-- Opening Marker --

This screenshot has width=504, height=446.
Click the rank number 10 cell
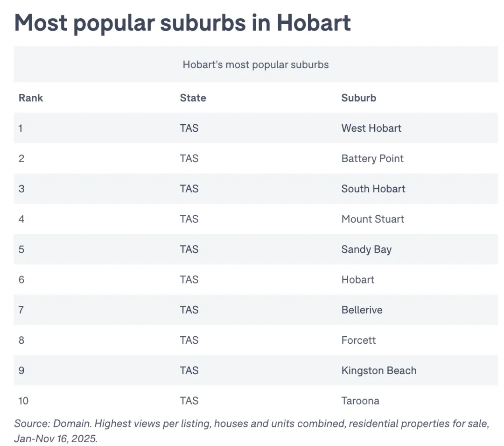pos(23,401)
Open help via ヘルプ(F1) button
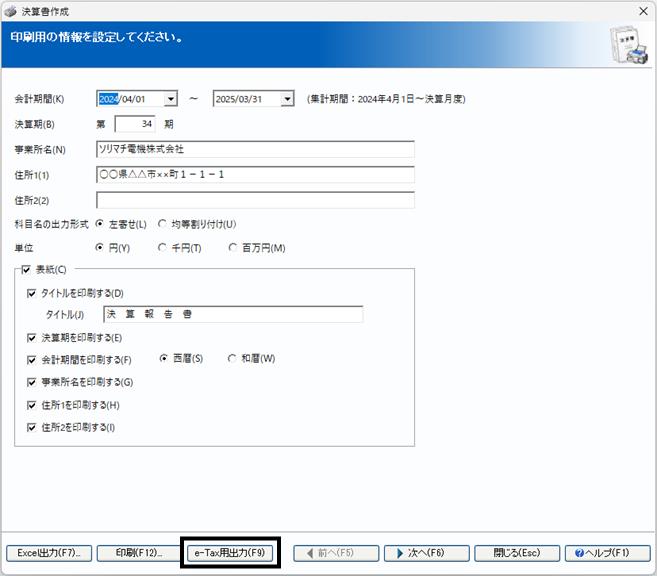Image resolution: width=657 pixels, height=576 pixels. point(608,553)
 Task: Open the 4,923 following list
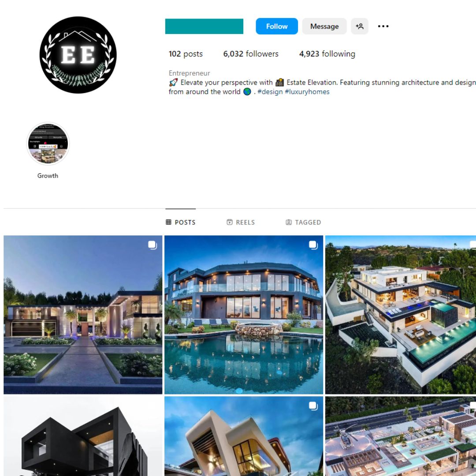point(327,54)
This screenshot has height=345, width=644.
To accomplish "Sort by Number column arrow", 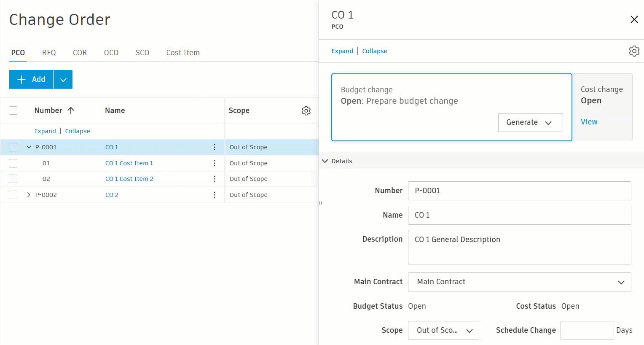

-- Closing Marker --

** DIRECTIONS **
Working from the entries above, return all lines that contain "This".

** EXPECTED ANSWER **
This screenshot has width=504, height=446.
This screenshot has height=345, width=644.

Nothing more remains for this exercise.